Gli scavi e i calchi hanno permesso di ritrovare brandine allestite con materassi di fortuna, alcune credenze che custodivano qualche strumento di lavoro, qualche anfora, cesti e vasi conservati in una sorta di mensola ripostiglio e perfino diversi roditori, anche loro sorpresi dall'eruzione del vulcano. La scoperta, annunciata dal ministero della Cultura, permette insomma di tornare indietro nel tempo di circa duemila anni, scattando una fotografia realistica della gerarchia nel mondo degli schiavi di Pompei. Il tutto grazie alla tecnica dei calchi, esistente solo in questo sito archeologico, i mobili, tessuti e corpi ricoperti dalla nube piroclastica sono infatti diventati terreno solido mentre la materia organica decomposta ha lasciato un vuoto nel terreno: un'impronta che, riempita di gesso, ha rivelato la sua forma originaria. La nuova stanza è stata battezzata «ambiente A» ed è completamente diverso dall'«ambiente C» rivelato nel 2021 e anch'esso legato alla vita della servitù. In quest'ultimo erano posizionate tre brande e la stanza fungeva al tempo stesso da ripostiglio.

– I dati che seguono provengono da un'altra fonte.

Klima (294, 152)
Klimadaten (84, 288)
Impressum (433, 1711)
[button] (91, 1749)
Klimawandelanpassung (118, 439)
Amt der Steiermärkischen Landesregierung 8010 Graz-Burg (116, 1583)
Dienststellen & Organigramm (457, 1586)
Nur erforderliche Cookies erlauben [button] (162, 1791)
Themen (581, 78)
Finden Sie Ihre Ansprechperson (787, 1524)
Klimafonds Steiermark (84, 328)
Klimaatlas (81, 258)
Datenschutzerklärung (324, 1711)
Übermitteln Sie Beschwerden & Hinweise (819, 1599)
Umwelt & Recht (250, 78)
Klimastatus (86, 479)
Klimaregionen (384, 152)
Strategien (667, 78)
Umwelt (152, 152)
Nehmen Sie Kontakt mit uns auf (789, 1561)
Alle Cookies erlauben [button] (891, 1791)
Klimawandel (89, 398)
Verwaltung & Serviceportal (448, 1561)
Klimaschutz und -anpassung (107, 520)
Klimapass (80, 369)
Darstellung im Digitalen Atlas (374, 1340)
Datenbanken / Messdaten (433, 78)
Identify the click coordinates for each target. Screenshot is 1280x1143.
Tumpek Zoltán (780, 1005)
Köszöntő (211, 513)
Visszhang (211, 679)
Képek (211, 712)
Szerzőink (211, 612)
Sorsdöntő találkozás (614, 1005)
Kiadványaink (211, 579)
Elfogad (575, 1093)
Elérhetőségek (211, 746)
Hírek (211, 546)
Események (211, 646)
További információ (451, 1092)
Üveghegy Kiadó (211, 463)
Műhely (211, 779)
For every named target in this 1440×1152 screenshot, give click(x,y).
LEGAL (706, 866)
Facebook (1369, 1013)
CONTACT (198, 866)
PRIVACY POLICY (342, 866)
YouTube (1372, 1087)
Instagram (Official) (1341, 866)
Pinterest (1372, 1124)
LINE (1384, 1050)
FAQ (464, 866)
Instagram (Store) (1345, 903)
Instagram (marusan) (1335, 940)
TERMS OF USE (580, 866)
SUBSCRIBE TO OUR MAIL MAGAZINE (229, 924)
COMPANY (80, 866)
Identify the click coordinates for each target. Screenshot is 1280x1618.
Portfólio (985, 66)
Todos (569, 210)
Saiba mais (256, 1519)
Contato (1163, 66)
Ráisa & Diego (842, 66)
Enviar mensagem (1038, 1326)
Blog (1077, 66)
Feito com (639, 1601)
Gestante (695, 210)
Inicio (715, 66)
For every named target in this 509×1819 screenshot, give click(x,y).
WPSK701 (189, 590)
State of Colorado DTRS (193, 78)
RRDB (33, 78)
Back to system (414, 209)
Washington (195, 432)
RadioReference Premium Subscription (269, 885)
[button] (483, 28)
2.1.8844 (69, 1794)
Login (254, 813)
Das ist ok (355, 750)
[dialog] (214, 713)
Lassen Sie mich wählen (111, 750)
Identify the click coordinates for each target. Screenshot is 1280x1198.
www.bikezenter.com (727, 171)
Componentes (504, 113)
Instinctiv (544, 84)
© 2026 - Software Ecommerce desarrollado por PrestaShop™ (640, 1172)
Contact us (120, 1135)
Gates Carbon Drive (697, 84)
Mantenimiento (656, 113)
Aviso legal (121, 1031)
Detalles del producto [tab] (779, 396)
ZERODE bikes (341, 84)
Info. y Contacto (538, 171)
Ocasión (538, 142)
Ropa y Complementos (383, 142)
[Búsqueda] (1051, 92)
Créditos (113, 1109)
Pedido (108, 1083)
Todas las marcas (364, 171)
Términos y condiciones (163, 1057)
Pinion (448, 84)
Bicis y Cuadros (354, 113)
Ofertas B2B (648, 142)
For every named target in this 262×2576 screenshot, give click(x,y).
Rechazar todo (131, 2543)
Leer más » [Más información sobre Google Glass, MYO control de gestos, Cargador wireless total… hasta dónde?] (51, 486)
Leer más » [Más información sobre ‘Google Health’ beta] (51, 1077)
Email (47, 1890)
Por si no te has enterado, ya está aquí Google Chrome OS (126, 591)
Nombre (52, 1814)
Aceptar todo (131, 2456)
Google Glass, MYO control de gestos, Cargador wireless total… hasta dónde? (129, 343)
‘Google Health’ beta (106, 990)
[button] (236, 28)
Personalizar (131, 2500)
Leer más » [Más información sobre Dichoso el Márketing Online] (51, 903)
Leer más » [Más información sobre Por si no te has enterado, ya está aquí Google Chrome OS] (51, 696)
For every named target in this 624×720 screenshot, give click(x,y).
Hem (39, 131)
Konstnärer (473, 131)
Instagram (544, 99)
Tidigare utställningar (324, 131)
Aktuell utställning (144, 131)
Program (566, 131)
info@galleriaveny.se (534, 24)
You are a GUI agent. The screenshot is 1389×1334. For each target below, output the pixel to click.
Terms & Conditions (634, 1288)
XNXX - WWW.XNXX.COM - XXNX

Nella nuova stanza è stato invece ritrovato sia un letto molto semplice, privo di materasso, sia un giaciglio più comodo e costoso, denominato letto a spalliera. Un dettaglio che fa pensare all'esistenza di un preciso ordine gerarchico. Nella cinerite sono ancora visibili le tracce di decorazioni color rosso su due delle spalliere. Ma non finisce qui perché, oltre ai due letti, nella nuova stanza ci sono due piccoli armadi, anch'essi conservati parzialmente come calchi, una serie di anfore, vasi di ceramica e diversi attrezzi, tra cui una zappa di ferro. Calchi e scavi hanno provato anche l'esistenza all'interno degli ambienti di almeno tre roditori: due topolini sono stati trovati in un'anfora, mentre un ratto è stato scoperto in una brocca, posizionata sotto uno dei letti e dalla quale sembra che l'animale cercasse di scappare prima di essere intrappolato nel flusso piroclastico dell'eruzione.

Dettagli che sottolineano le condizioni di precarietà e disagio igienico in cui vivevano gli ultimi della società dell'epoca, ben contrapposti ai ricchi commercianti che hanno contribuito allo sviluppo di Pompei. L'esplorazione archeologica della villa di Civita Giuliana, già oggetto di scavi nel 1907 e nel 1908, ha avuto inizio nel 2017 grazie a una collaborazione tra il Parco archeologico di Pompei e la Procura della Repubblica di Torre Annunziata che aveva scoperto scavi clandestini. «Sappiamo che i proprietari usavano diversi privilegi, tra cui anche la possibilità di formare una famiglia, seppure senza alcuna tutela legale, per legare alcuni schiavi più strettamente alla villa, anche con la finalità di averli come alleati nel sorvegliare gli altri - commenta il direttore del Parco archeologico, Gabriel Zuchtriegel -.

Quello che emerge qui è la struttura sociale della servitù che doveva impedire fughe e forme di resistenza».